After obese women are diagnosed with endometrial cancer, clinical management strategies can be complex. As the operations of obese patients are technically more difficult it takes a longer time than normal-weight individuals. Since these patients also have many co-morbid medical problems, both perioperative and postoperative complication rates are increased. Even though the patients have early-stage cancer, they may not be able to be operated on due to concomitant systemic diseases such as cardiovascular and diabetes mellitus, and they may have to undergo primary radiotherapy. Robotic surgery may provide an advantage over conventional laparoscopy in such patients [68, 69].
Meta-analyses show that increased physical activity reduces the risk of endometrial cancer [70, 71, 72]. Exercise may provide moderate protection against endometrial cancer . Physical activity benefits by reducing obesity and making positive changes in immune function, endogenous sexual and metabolic hormone levels, and growth factors . Losing weight through lifestyle changes such as diet and physical activity or bariatric surgery can reduce obesity.
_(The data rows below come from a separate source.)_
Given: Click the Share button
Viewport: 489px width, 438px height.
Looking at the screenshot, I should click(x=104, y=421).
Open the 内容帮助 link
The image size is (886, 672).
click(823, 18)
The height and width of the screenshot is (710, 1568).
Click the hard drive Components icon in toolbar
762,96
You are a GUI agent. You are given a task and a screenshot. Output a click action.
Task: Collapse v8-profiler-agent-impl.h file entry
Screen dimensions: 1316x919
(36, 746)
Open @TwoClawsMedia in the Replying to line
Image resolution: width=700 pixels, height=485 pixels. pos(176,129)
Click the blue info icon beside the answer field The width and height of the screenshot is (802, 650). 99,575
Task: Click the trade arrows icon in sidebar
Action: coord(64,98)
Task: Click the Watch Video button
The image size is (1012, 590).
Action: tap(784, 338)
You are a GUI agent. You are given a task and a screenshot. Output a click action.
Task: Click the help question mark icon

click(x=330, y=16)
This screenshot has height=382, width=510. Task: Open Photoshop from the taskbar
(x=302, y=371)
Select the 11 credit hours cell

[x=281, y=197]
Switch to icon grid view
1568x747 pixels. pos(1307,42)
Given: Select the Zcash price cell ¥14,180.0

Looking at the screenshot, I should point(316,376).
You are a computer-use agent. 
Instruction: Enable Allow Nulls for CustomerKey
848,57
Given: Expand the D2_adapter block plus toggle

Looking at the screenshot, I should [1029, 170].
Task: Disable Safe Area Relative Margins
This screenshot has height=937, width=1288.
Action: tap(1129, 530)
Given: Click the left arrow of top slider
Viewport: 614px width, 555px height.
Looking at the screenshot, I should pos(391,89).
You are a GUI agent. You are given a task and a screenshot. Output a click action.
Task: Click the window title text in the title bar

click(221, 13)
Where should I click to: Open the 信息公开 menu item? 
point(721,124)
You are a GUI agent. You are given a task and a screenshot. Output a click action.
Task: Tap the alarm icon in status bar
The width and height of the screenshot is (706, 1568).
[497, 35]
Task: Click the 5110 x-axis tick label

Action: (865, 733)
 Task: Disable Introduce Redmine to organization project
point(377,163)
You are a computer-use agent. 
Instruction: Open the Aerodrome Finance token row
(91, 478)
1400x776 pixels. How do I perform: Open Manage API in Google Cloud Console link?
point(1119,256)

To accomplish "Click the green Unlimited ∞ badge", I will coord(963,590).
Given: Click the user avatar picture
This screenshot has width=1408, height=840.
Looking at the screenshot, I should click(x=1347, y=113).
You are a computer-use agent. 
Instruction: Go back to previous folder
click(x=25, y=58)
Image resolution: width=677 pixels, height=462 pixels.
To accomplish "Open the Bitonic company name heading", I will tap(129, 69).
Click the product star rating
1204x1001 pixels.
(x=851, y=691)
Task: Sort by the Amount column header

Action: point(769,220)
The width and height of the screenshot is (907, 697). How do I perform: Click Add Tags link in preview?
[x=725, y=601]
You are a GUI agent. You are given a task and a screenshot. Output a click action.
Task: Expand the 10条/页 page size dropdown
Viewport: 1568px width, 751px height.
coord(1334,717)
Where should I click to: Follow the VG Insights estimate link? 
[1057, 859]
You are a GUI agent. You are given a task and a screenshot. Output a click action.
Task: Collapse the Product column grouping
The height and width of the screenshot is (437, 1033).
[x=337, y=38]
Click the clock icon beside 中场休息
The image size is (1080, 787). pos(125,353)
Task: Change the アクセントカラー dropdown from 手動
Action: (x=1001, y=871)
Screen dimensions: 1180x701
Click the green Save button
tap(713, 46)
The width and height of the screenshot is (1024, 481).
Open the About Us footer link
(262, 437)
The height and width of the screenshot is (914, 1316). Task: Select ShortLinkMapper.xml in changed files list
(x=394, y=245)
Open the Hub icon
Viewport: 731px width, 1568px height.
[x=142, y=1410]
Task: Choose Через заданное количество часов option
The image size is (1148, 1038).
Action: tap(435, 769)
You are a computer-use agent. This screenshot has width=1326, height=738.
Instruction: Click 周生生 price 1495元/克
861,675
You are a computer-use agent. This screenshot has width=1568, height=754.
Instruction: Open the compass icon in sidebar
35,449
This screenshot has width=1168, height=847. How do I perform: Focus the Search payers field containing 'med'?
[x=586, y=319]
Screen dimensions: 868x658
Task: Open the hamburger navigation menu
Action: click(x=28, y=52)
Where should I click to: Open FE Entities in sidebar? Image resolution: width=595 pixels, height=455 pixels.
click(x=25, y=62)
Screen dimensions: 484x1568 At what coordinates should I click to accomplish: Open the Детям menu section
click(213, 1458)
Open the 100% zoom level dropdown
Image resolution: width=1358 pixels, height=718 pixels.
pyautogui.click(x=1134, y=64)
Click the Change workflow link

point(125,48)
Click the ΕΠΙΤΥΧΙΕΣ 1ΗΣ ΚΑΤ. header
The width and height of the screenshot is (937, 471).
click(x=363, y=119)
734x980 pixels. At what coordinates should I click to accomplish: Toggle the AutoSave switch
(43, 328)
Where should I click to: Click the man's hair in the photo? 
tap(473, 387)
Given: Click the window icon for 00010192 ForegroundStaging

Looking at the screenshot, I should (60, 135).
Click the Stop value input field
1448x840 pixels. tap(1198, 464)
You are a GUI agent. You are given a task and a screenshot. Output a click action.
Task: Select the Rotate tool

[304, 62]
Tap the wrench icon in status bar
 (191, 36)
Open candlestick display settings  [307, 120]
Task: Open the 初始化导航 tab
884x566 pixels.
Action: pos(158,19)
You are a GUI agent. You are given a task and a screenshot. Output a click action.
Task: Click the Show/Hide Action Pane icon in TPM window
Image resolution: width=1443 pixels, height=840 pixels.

Bariatric surgery has been associated with a 50% to 80% reduction in the occurrence of endometrial cancer in a meta-analysis of controlled trials [75, 76]. Obesity-related hormonal and metabolic disorders and drugs aimed at correcting insulin resistance can also be used as a prevention strategy. Losing weight has health benefits beyond protecting the endometrium. Preventing or treating obesity can provide significant lifelong health benefits. Public health interventions may be beneficial to reduce the incidence of endometrial cancer in the community. Obese patients should receive counseling about health risks, lifestyle changes, obesity treatment options, and risk factor reduction.
By preventing obesity and reducing its prevalence, deaths from endometrial cancer can be reduced. Prevention strategies should focus on changing the environmental and lifestyle risk factors that cause endometrial cancer. General lifestyle recommendations include being physically active and maintaining a healthy weight. Healthy weight is considered a risk reducer and has a positive effect on blood pressure, glucose metabolism, cardiac and vascular function. Therefore, reducing obesity reduces morbidity and mortality from endometrial cancer. More public awareness is needed regarding the cause and effect relationship between obesity and endometrial cancer. Public health education including obesity prevention is of great importance.